Il était une fois un poisson sauvage très bon nageur (!), qui ne parvient pas à
passer entre les mailles des filets réglementaires afin de sauver son espèce…

Le stock de thons rouges en âge de se reproduire -les poissons âgés de 4 ans ou
plus et d’un poids de plus de 35 kg- a baissé en Méditerranée de 74,2% de 1957 à
2007 -dont 60,9% au cours des dix dernières années. L’année dernière, la
première organisation de protection de la nature, le WWF, rendait publique une
analyse exclusive montrant que la population de thon rouge va disparaître de la
Méditerranée d’ici 2012. Cette étude révèle que la taille des thons matures a
diminué de plus de moitié depuis les années 1990, ce qui joue dangereusement sur
les capacités de reproduction de l’espèce.

L’organisation environnementale dénonçait déjà la surcapacité des flottes de
pêche, les captures réelles qui dépassent de loin les quotas, la pêche pirate,
l’utilisation illégale d’avions de repérage, la sous-déclaration des captures,
la pêche durant la saison de fermeture, et des mesures de gestion qui ne
tiennent pas compte des avis scientifiques comme responsables d’une
surexploitation de la ressource méditerranéenne en thon rouge et donc de
l’effondrement des stocks naturels.

Et voilà que ce mercredi 3 février 2010, le ministre français de l’Ecologie,
Jean-Louis Borloo, et son homologue de l’Agriculture, Bruno Le Maire, ont
annoncé que la France plaiderait pour l’interdiction du commerce international
du thon rouge lors de la réunion des 175 pays membres de la Convention de
Washington sur le commerce international des espèces de faune et de flore
sauvages menacées d’extinction (CITES), prévue à Doha (Qatar) du 13 au 25 mars
prochain, pour étudier ensemble 42 mesures à prendre pour sauver l’espèce en
danger.

Quelle importance cette décision aura-t-elle en Tunisie ?

D’après une source digne de foi qui participait à une réunion organisée le
vendredi 5 février 2010 à ce sujet par la Direction générale de la pêche, cette
décision d’aura «aucun» impact sur la Tunisie. Certes, cette déclaration est
rassurante pour les quelques familles tunisiennes de pêcheurs qui vivent de
cette activité, cependant, il faudrait envisager des mesures de soutien à court
terme, et des mesures de reconversion à moyen et long terme.

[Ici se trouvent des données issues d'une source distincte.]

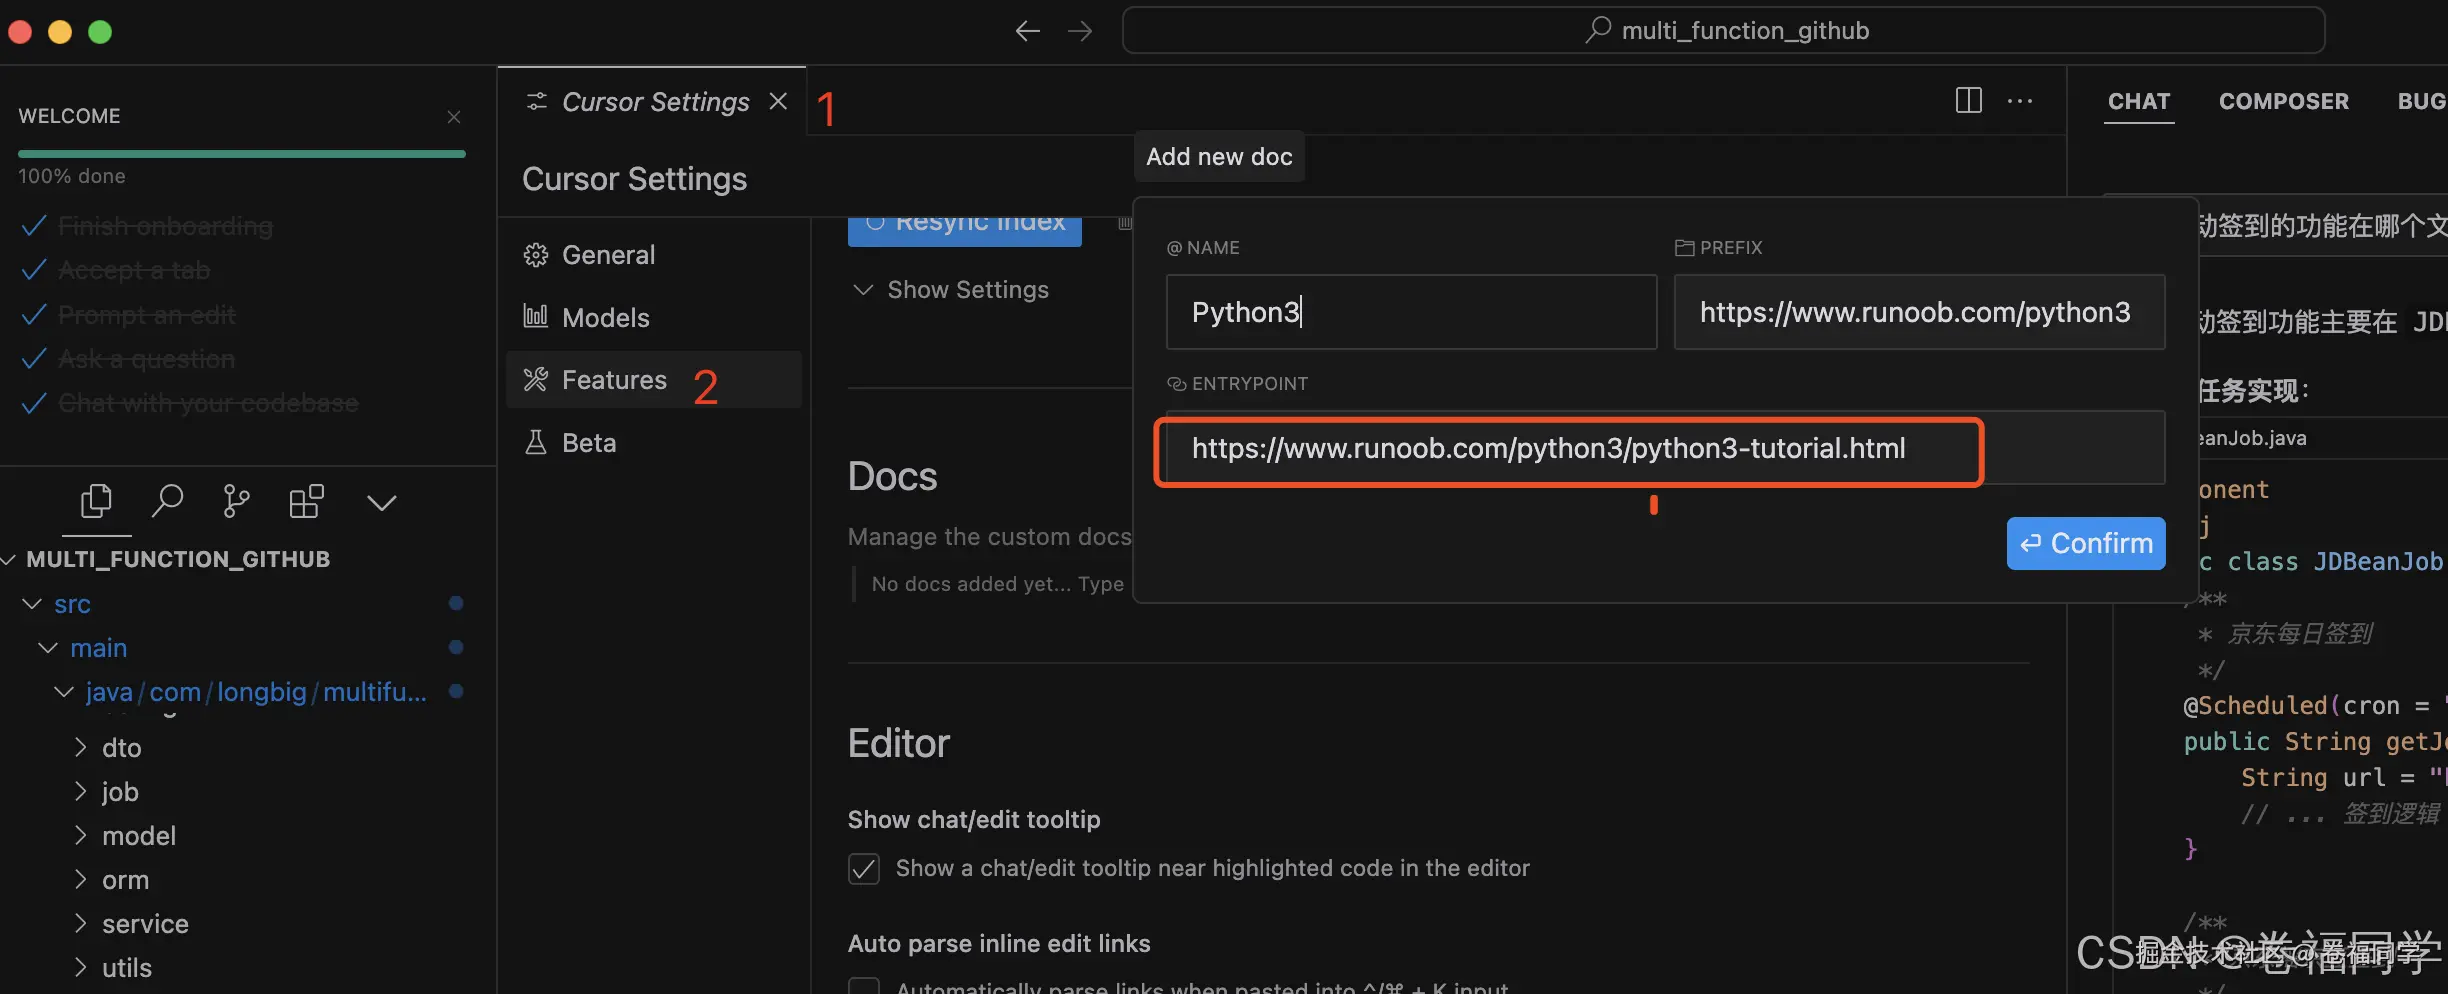Go back with the left arrow
The height and width of the screenshot is (994, 2448).
1027,31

En effet, en Tunisie, la pêche et l’exploitation du Thunnus thynnus, le petit
nom scientifique du thon rouge (qui n’est pas le thon que nous trouvons en
conserves), obéit aux règles fixées par la Commission internationale pour la
conservation des thonidés de l’Atlantique (CICTA ou ICCAT). Depuis quelques
années, la trentaine de bateaux concernés par cette pêche voit leur quota fondre
comme une peau de chagrin : de 1.370 t pour une période de pêche de 2 mois en
2008, à 1.060 t pour une période de pêche de 28 jours en 2009.

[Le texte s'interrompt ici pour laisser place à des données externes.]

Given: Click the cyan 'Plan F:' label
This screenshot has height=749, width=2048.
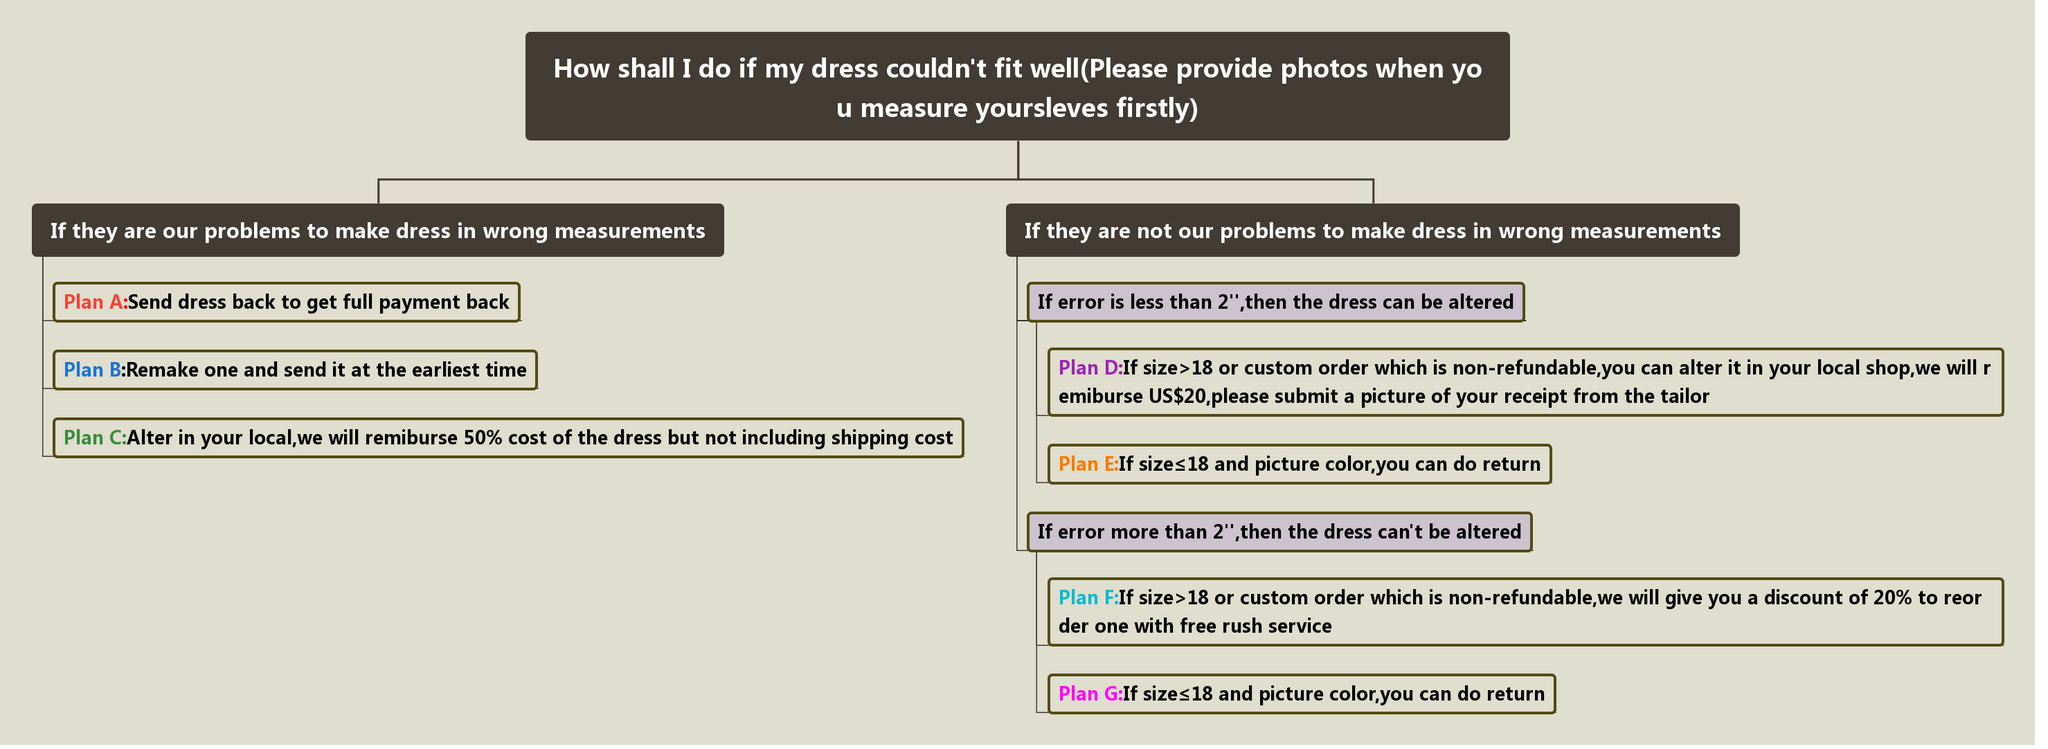Looking at the screenshot, I should coord(1088,598).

Rappelons que l’ICCAT, qui réunit 47 pays (dont la Tunisie) et l’Union
Européenne, a décidé en novembre 2009 de diminuer les quotas de pêche d’un
tiers, avec une limitation des captures à 13.500 tonnes au lieu des 19.500
tonnes prévues initialement pour 2010 (22.000 t en 2009) et que le Japon
consomme 80% du thon rouge pêché en Méditerranée.

Mais ce quota est très critiqué par les associations écologistes qui préconisent
un quota maximum de 8.000 tonnes par an pour se donner 50% de chances de voir
les stocks de l’espèce se reconstituer.

Nos enfants auront-ils la chance de pouvoir gouter cette espèce menacée
d’extinction ?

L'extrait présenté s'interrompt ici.